Quinoa Stuffed Peppers with Feta and Sun-Dried Tomatoes
Why This Recipe Works for Athletes
These quinoa stuffed peppers provide a complete protein from the quinoa-feta combination, anti-inflammatory compounds from the roasted peppers and herbs, and a satisfying density that keeps you full during recovery without bloating. Quinoa is one of the few plant foods containing all nine essential amino acids, making this a strong choice for plant-based triathletes or athletes reducing meat intake. Best eaten 1–2 hours post-training as a lunch or light dinner.
Ingredients
- 4 large bell peppers (any colour)
- 180g quinoa, rinsed
- 360ml vegetable stock
- 100g feta cheese, crumbled
- 80g sun-dried tomatoes, roughly chopped
- 1 x 400g tin of chickpeas, drained and rinsed
- 2 garlic cloves, minced
- 1 tsp dried oregano
- 2 tbsp olive oil
- Fresh basil and black pepper to serve
Instructions
- Preheat the oven to 200°C (180°C fan). Halve the peppers lengthways and remove the seeds. Place cut-side up on a baking tray, drizzle with 1 tbsp olive oil, and roast for 15 minutes while you prepare the filling.
- Cook the quinoa in vegetable stock according to packet instructions — typically 15 minutes simmering until the stock is absorbed and the quinoa tails have sprouted. Fluff with a fork.
- Heat the remaining olive oil in a pan over medium heat.
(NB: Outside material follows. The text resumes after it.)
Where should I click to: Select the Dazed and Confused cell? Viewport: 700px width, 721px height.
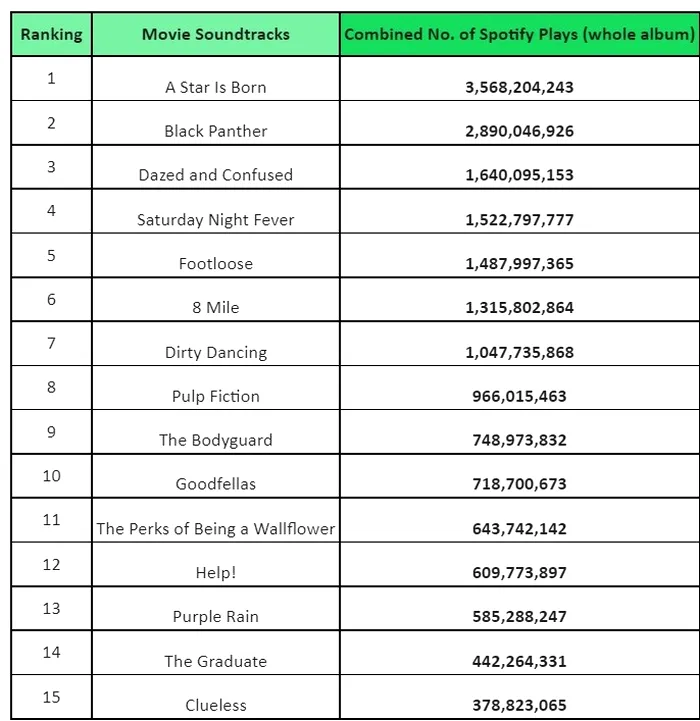coord(215,175)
Cook the garlic for 1 minute, then add the chickpeas and cook for 3–4 minutes until slightly golden and crisp at the edges.
- Combine the cooked quinoa, chickpeas, sun-dried tomatoes, and oregano in a bowl. Season generously with black pepper (the feta is salty, so no additional salt needed).
- Spoon the quinoa mixture into the roasted pepper halves, pressing it in firmly. Crumble feta generously over each.
- Return to the oven for 12–15 minutes until the feta is golden and the peppers are tender. Serve with fresh basil.
Nutrition Notes
Each serving (2 pepper halves) provides approximately 450 calories, 22g protein, 55g carbohydrates, and 15g fat. The chickpeas add fibre and slow-release carbohydrates that support sustained energy during recovery. To increase protein content, add 150g of diced cooked chicken or swap the chickpeas for lean mince. Leftovers keep well in the fridge for up to 2 days — the peppers firm up slightly, making them easy to eat cold as a high-protein lunch.